On dit souvent que la géographie dicte le destin des peuples. À première vue, tout semble séparer le Liban, perle lumineuse et tourmentée de la Méditerranée, et la Wallonie, terre d'eau, de forêts et de brumes au cœur de l'Europe. Pourtant, quiconque a déjà partagé un repas à Beyrouth ou une fin de soirée à Liège sait qu’il existe entre ces deux régions un fil invisible, une résonance humaine faite de chaleur, de complexité et d'une incroyable force de vie.
Bien plus que des territoires, le Liban et la Wallonie partagent une même âme : celle des carrefours.
Une affaire de proportions et de relief
Visuellement, le voyageur ne s'y trompe pas. Quitter le littoral libanais pour s'enfoncer dans les virages escarpés de la vallée de la Qadisha ou traverser les courbes boisées de l'Ardenne wallonne provoque la même sensation de proximité avec la terre. Ce sont deux territoires compacts (10452 km^2 pour le Liban, contre un peu moins de 17000 km^2 pour la Wallonie) où la nature a du caractère.
Cette géographie vallonnée a façonné des identités locales fortes. On est fier de sa vallée, de son village, de sa montagne. Et dans ces espaces denses, les hommes ont appris à vivre les uns sur les autres, créant une culture de la proximité où l'anonymat n'existe pas vraiment.
L'âme du carrefour : L'autre comme miroir
Le véritable point de rencontre entre le Libanais et le Wallon réside dans leur histoire. Aucun de ces deux peuples n'a pu vivre en vase clos.
Le Liban, porte de l'Orient, a vu passer les Phéniciens, les Romains, les Ottomans et les Français. La Wallonie, zone tampon stratégique au milieu des grands empires européens, a été disputée par les Bourguignons, les Espagnols, les Autrichiens et les Français.
Être un carrefour, c'est une richesse, mais c'est aussi une blessure historique : celle de devoir constamment composer avec le reste du monde. De ce destin partagé est née une agilité rare. Le Libanais jongle avec les langues (l'arabe, le français, l'anglais) avec une fluidité déconcertante, tandis que le Wallon cultive une ouverture d'esprit et un sens de la diplomatie propre aux régions frontalières. Le français, ici et là-bas, n'est pas seulement une langue officielle ou apprise ; c'est un espace de dialogue, de culture et d'émotion partagée.
La table comme ciment social
On ne peut pas comprendre ces deux cultures sans s'asseoir à leur table. Chez le Wallon comme chez le Libanais, la nourriture est une affaire sérieuse, presque sacrée. Elle est le prolongement de l'hospitalité.
Au Liban, le mezzé incarne la générosité : une multitude de plats partagés qui prolongent le repas pendant des heures, où la table déborde toujours pour que l'invité ne manque de rien.

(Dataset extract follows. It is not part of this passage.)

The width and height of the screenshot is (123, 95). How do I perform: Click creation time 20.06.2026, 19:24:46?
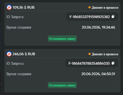[x=98, y=27]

En Wallonie, la convivialité se niche dans la simplicité généreuse d'un plat de frites artisanales, la rondeur d'une bière de brasserie locale ou la douceur d'un chocolat.
Dans les deux cas, le repas est un prétexte pour refaire le monde, rire et suspendre le temps. Cet hédonisme est le marqueur d'une profonde humanité.
Deux mondes, deux trajectoires
Si les cœurs se ressemblent, les structures du quotidien, elles, diffèrent radicalement. C'est ici que les chemins se séparent.
Le wallon vit dans le cadre protecteur, parfois lourd mais stable, du modèle social européen. Ses institutions publiques structurent sa vie, de la santé à l'emploi, au sein d'une Région fédérée très autonome.
Le libanais, quant à lui, avance sur un fil, face à un État historiquement fragile et des crises systémiques profondes. Là où le Wallon s'appuie sur la structure publique, le Libanais ne peut compter que sur la solidarité organique de la famille, des proches et d'une diaspora solidement ancrée à travers le monde.
La résilience en héritage
Pourtant, face à l'adversité, le réflexe est le même. La Wallonie a connu le traumatisme de la désindustrialisation, voyant ses mines de charbon et ses fleurons sidérurgiques s'éteindre les uns après les autres. Elle a dû panser ses plaies et réinventer son économie vers les technologies de pointe et les sciences du vivant.
Le Liban, de son côté, redéfinit le mot "résilience" à chaque décennie. Face aux tempêtes politiques et économiques, le peuple libanais déploie une énergie vitale et une créativité qui forcent l'admiration.
Réunir le Liban et la Wallonie dans un même regard, c'est finalement célébrer une certaine idée de l'humanité : celle qui, malgré les géographies différentes et les aléas de l'Histoire, choisit toujours l'ouverture plutôt que le repli, et la chaleur d'une table partagée pour oublier la dureté du monde.